‘I don’t have a future, full stop’ – a generation of Syrian refugees in Lebanon has been lost to child marriages and labour
Bel Trew has visited refugee camps scattered throughout Lebanon’s Beqaa Valley and Arsal districts speaking to those hardest hit by Lebanon’s unprecedented economic collapse
It was one of the hardest decisions of Shams’s life: marrying off her 16-year-old daughter to someone double her age, so the girl didn’t starve. A year later and the Syrian refugee is facing the same predicament with her younger daughter. Shams, 54, can’t feed her either, or send her to school.
The mother of eight said it goes against everything she believes in. Just before the war in Syria erupted in 2011 she allowed her 21-year-old daughter, who was in her third year of university, to get married on the condition that she was allowed to finish her studies. Education for her girls was everything.
“I have to push the younger ones into marriage because we couldn’t afford for them to be at home,” she said, her voice cracking, as she sat in her ramshackle tent in Arsal, Lebanon, near the border with Syria.
She told me her children have been in and out of school since they fled the Islamic State takeover in Syria and the war in 2014. But as Lebanon’s economy crashed, she had to pull them out of school completely and now cannot even afford to feed them. She gives her youngest, aged just five, potato sandwiches when she can. “I don’t have money for food, for education, for anything,” she added in despair.
The situation is so dire she is considering returning to Syria, an active war zone where the family face hunger and arrest too. She plans to sell her wedding ring – the only item of any worth she has left – to pay the smugglers.
This week I visited half a dozen refugee camps scattered throughout Lebanon’s Beqaa Valley and Arsal districts speaking to those hardest hit by Lebanon’s unprecedented economic collapse. The World Bank says Lebanon’s crisis is among the worst collapses in the world in 150 years. The currency has lost nearly 95 per cent of its value in just a year. Food prices have more than quintupled.
According to the United Nations it has meant that “almost all” Syrian refugees in Lebanon now live under the extreme poverty line, which means surviving on just a dollar a day. A staggering 99 per cent do not have food or access to money to buy food.
Families like Shams’s are going hungry and resorting to extreme measures to survive. This is the devastating reality of an economic collapse and war: the loss of the younger generation.
After a decade of war, child labour and marriage rates are soaring among Syrian refugees in countries like Lebanon and across the Middle East and north Africa region. It means, unless there is urgent international intervention, even if the fighting ends, even if peace returns, Syria will have lost its future, as its children are married off young, are working, and increasingly unable to go to school.
Making matters worse in Lebanon, which is home to an estimated million Syrian refugees, is the fact that the authorities have not enacted a law against child marriage, despite years of campaigning by activists.

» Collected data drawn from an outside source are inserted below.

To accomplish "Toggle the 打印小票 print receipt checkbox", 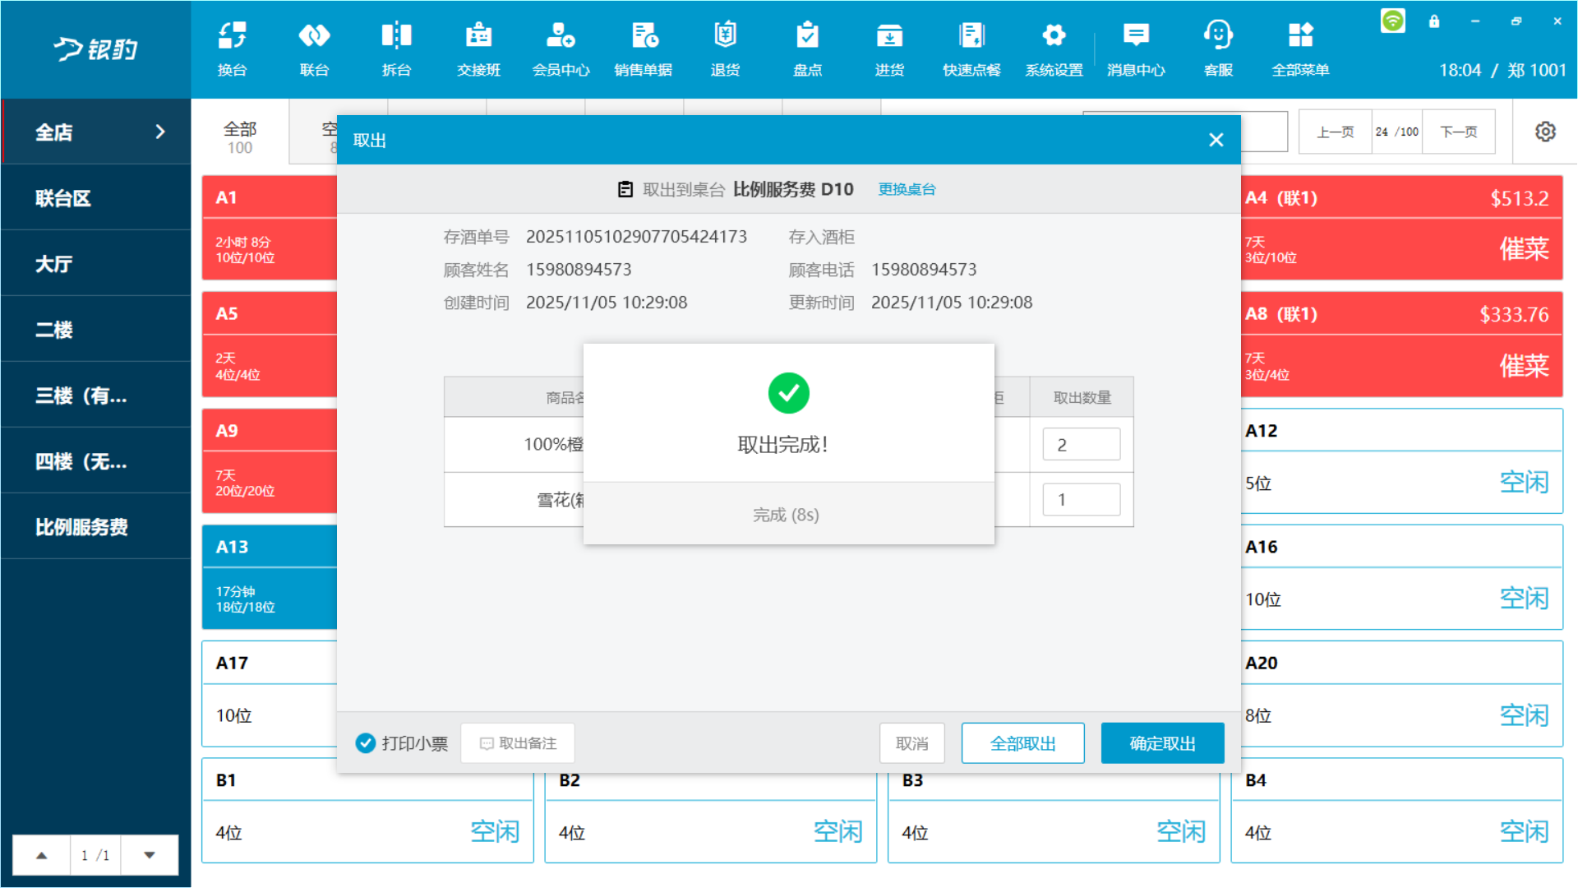I will (x=366, y=743).
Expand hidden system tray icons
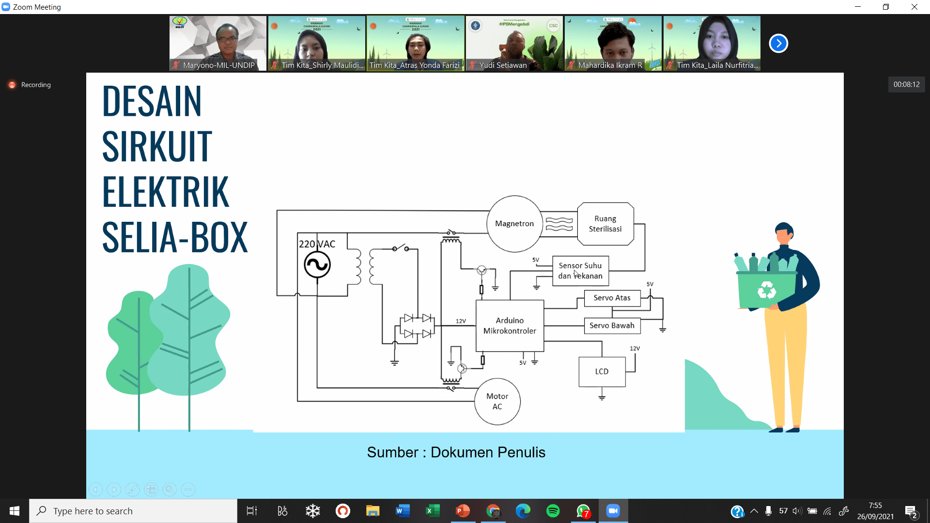930x523 pixels. [x=754, y=511]
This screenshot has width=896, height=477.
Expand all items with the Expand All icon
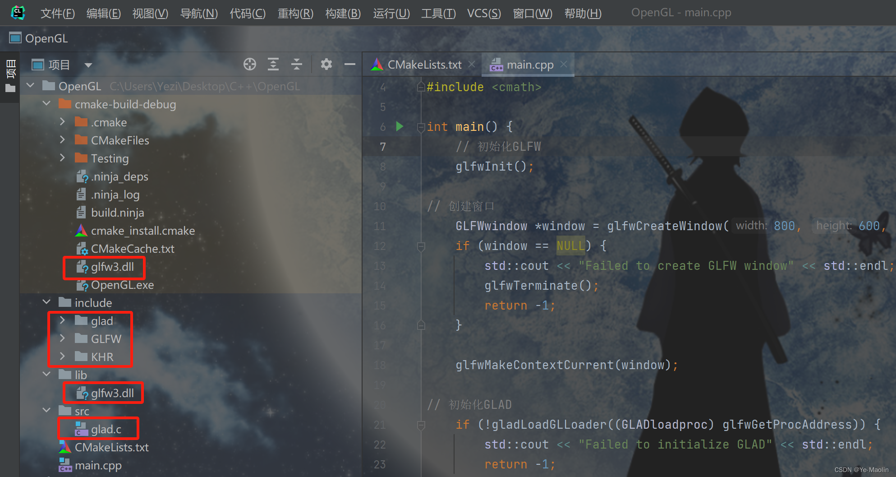pyautogui.click(x=273, y=64)
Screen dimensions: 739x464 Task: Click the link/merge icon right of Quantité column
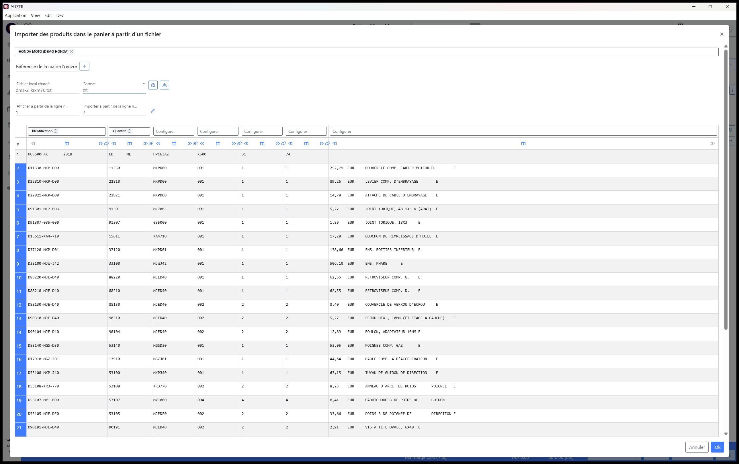pyautogui.click(x=151, y=143)
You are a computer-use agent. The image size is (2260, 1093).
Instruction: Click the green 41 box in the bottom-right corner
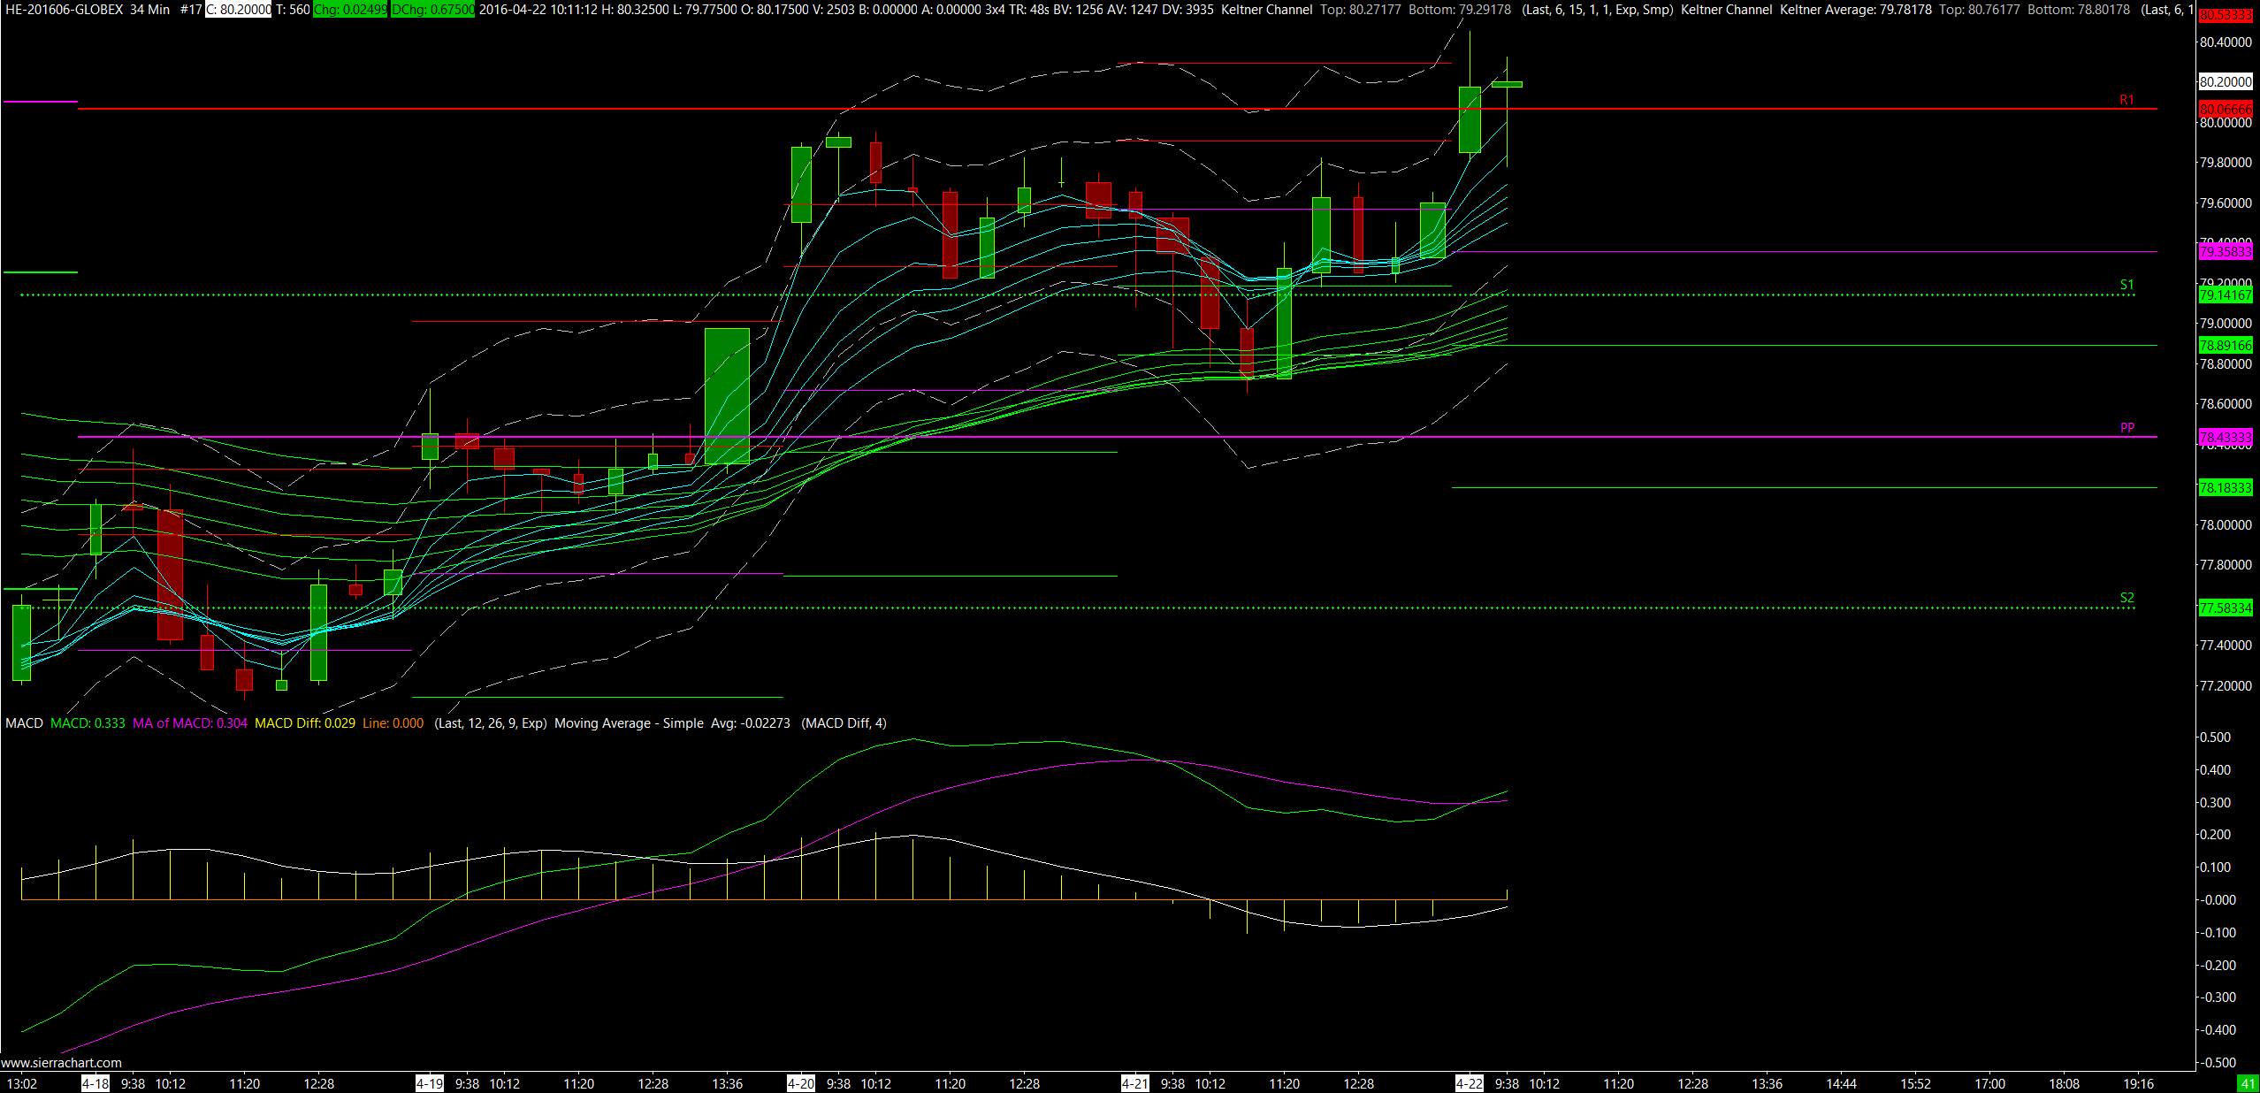2247,1083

The UN children’s agency, Unicef, said six years ago that 6 per cent of Lebanese women aged between 20 and 24 were married before turning 18, but that figure rises to 40 per cent among Syrian refugees of the same age. That is thought to be far higher these days as the recent economic crisis has ravaged households.
It is part of a larger worrying regional and worldwide trend exacerbated by the arrival of the pandemic: Unicef said in March that an additional 10 million girls were at risk of child marriage around the world due to the impact of Covid-19 on education and economies.
According to Save the Children, women in the Middle East and north Africa are particularly vulnerable to this trend. Nearly 40 million married women and girls in the region were wed in childhood – a number which is only going to rise as the pandemic grinds on into another summer and girls are at greater risk of being forced or sold into “tourist” or “pleasure” marriages.
Child labour is also on the rise among the Syrian refugee population. According to Save the Children, unofficial figures estimate around 18,000 young Syrian refugees in Lebanon are engaged in child labour, preventing them from accessing education. The charity group said that children as young as five are working. In December, Unicef warned that the number of Syrian refugee children aged between five and 17 who were working had almost doubled from 2019 to 4.4 per cent in 2020. That rate may double again.
In reality in the camps, it means virtually all the children and young people I spoke to this week were not studying but instead having to help their parents out by working or by marrying young. “I haven’t been to school since I was 10 years old, I had to work to help my family,” said Khalid, now aged 20, from inside his parent’s tent in the Beqaa Valley. “I work as a stone worker every day – and used to earn $10 a day but it’s now the equivalent of just $2.”
He said the main reason he works now is food, but despite his sacrifices, the family is still going hungry. “I don’t have a future here, I don’t have a future in Syria,” he added, looking at his hands. “I don’t have a future, full stop.”